• [Aim of the exercise] Arrange the entries from the start through the line containing "will click(187, 158)." as a Markdown table with the columns Row and Line, skipping blank lines.

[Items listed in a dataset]
<<<<

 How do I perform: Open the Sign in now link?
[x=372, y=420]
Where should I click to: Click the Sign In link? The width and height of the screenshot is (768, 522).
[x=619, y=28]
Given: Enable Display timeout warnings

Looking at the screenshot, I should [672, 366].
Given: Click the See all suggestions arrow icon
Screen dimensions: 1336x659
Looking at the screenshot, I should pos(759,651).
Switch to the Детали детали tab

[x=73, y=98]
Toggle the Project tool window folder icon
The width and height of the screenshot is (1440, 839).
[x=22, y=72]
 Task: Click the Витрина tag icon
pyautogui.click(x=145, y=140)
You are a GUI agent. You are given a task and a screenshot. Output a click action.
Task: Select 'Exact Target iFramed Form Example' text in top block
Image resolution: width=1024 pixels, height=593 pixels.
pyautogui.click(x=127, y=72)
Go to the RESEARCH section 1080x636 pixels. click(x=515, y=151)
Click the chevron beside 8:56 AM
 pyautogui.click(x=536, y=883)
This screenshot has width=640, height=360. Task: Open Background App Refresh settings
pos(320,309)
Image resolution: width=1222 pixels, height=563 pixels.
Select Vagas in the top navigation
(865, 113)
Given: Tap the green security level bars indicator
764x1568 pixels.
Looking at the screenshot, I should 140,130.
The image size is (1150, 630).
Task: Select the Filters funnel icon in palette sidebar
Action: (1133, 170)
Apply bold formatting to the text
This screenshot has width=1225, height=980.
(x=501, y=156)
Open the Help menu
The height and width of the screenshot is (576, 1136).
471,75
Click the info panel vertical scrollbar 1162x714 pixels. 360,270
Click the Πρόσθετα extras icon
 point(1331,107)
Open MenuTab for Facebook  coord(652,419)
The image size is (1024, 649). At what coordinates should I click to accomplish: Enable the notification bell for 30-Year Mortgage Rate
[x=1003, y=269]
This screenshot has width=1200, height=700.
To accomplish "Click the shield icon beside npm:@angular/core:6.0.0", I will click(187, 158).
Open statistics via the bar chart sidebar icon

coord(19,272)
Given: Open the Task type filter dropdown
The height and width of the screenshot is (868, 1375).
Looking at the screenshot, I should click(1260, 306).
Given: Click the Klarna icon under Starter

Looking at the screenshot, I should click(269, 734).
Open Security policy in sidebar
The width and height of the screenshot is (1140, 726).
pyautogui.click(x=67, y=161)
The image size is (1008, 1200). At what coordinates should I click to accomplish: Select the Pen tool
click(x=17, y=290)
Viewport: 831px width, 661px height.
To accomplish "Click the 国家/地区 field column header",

>>>>

• [Result]
| Row | Line |
|---|---|
| 1 |  How do I perform: Open the Sign in now link? |
| 2 | [x=372, y=420] |
| 3 | Where should I click to: Click the Sign In link? The width and height of the screenshot is (768, 522). |
| 4 | [x=619, y=28] |
| 5 | Given: Enable Display timeout warnings |
| 6 | Looking at the screenshot, I should [672, 366]. |
| 7 | Given: Click the See all suggestions arrow icon |
| 8 | Screen dimensions: 1336x659 |
| 9 | Looking at the screenshot, I should pos(759,651). |
| 10 | Switch to the Детали детали tab |
| 11 | [x=73, y=98] |
| 12 | Toggle the Project tool window folder icon |
| 13 | The width and height of the screenshot is (1440, 839). |
| 14 | [x=22, y=72] |
| 15 |  Task: Click the Витрина tag icon |
| 16 | pyautogui.click(x=145, y=140) |
| 17 | You are a GUI agent. You are given a task and a screenshot. Output a click action. |
| 18 | Task: Select 'Exact Target iFramed Form Example' text in top block |
| 19 | Image resolution: width=1024 pixels, height=593 pixels. |
| 20 | pyautogui.click(x=127, y=72) |
| 21 | Go to the RESEARCH section 1080x636 pixels. click(x=515, y=151) |
| 22 | Click the chevron beside 8:56 AM |
| 23 |  pyautogui.click(x=536, y=883) |
| 24 | This screenshot has width=640, height=360. Task: Open Background App Refresh settings |
| 25 | pos(320,309) |
| 26 | Image resolution: width=1222 pixels, height=563 pixels. |
| 27 | Select Vagas in the top navigation |
| 28 | (865, 113) |
| 29 | Given: Tap the green security level bars indicator |
| 30 | 764x1568 pixels. |
| 31 | Looking at the screenshot, I should 140,130. |
| 32 | The image size is (1150, 630). |
| 33 | Task: Select the Filters funnel icon in palette sidebar |
| 34 | Action: (1133, 170) |
| 35 | Apply bold formatting to the text |
| 36 | This screenshot has width=1225, height=980. |
| 37 | (x=501, y=156) |
| 38 | Open the Help menu |
| 39 | The height and width of the screenshot is (576, 1136). |
| 40 | 471,75 |
| 41 | Click the info panel vertical scrollbar 1162x714 pixels. 360,270 |
| 42 | Click the Πρόσθετα extras icon |
| 43 |  point(1331,107) |
| 44 | Open MenuTab for Facebook  coord(652,419) |
| 45 | The image size is (1024, 649). At what coordinates should I click to accomplish: Enable the notification bell for 30-Year Mortgage Rate |
| 46 | [x=1003, y=269] |
| 47 | This screenshot has width=1200, height=700. |
| 48 | To accomplish "Click the shield icon beside npm:@angular/core:6.0.0", I will click(187, 158). |